Ecologically Oriented Liberalism
Sustainability and Global Justice
A modern ecologically oriented liberalism must address the challenges of sustainability. The use of ecological and social resources must be managed so that they remain available to everyone permanently and that globally fair access to these resources is ensured. This is necessary to enable a self-determined life in dignity and freedom for all.
In my very broad understanding of sustainability, I see it as more than an ethical imperative to care for our human and non-human environment. Sustainability is a duty of care towards all (today and future generations) and everything (animals, plants, entire ecosystems, the biosphere of the planet as a whole). Global justice, on the other hand, means striving for a fair distribution of resources and opportunities worldwide, regardless of geographic and political boundaries.
For those interested in the economic implications, I recommend the book “Doughnut Economics” by Kate Raworth (2017). It presents a new vision of economics where sustainable development is pursued through a balance between social foundation and ecological boundaries. The inner ring of the doughnut represents basic human needs (such as food, water, health), while the outer ring symbolizes planetary boundaries (such as climate change, biodiversity). The goal is to operate within this “safe and just space” to ensure both social justice and ecological sustainability.
Freedom as Mutual Dependence and Conviviality
Based on the ideas of Ivan Illich, freedom can be redefined: Individual freedom realized through personal interdependence with our human and non-human environment combines Illich’s approach to autonomy with social and ecological responsibility. Such liberalism would foreground ethical principles, question political-economic and technocratic structures, and promote community-oriented sustainable initiatives.

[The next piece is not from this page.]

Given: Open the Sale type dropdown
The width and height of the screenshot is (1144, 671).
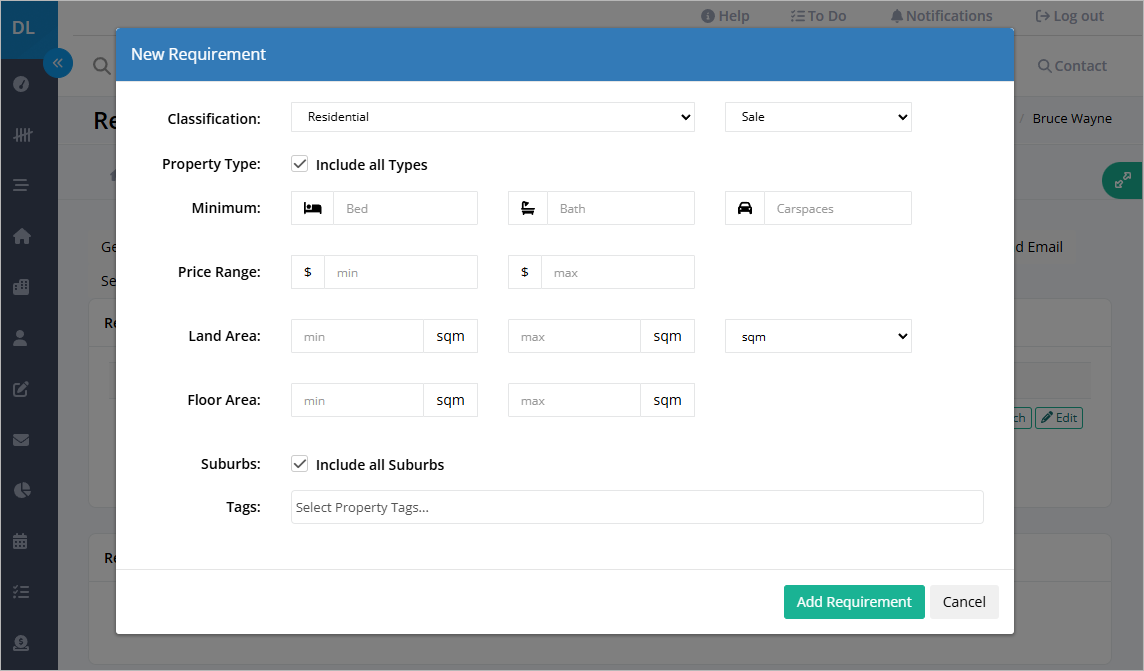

This leads to a society where individual and collective freedoms are in harmony with ecological sustainability and social justice, ensuring the freedom of individuals and the long-term well-being of the human (and non-human) community. This is indeed a radical or rather: convivial redefinition of freedom as mutual dependence: The idea that true freedom is not achieved in isolation but in mutual dependence and cooperation within a community.
Such ecologically oriented liberalism sees nature not just as a resource but as an independent value that must be respected and protected. “Intrinsic value of nature” refers to the recognition that nature has a value beyond its usefulness to humans. This brings us to an eco-centric perspective: Nature does not exist for humans; rather, humans are part of nature, which exists for its own sake.
Conclusion
Liberalism, once celebrated as the undisputed promise of salvation of the Western world, faces massive challenges today. In its newer neoliberal form, it is considered a co-cause of multiple ecological, economic, social, and political crises – not their solution.
With this article, I aim to clarify that it is time for a radical reorientation – and thus a rescue! – of liberalism: An ecologically and socially oriented liberalism that acknowledges the mutual dependence of humans and nature and defines freedom not only as the absence of coercion but as an ethical responsibility for our human and non-human environment.
Without such a realignment, liberalism remains an ideological fossil, incapable of solving the pressing problems of our time. In short, liberalism must fundamentally renew itself or inevitably end up where Fukuyama’s “end of history” landed: in the abyss of history.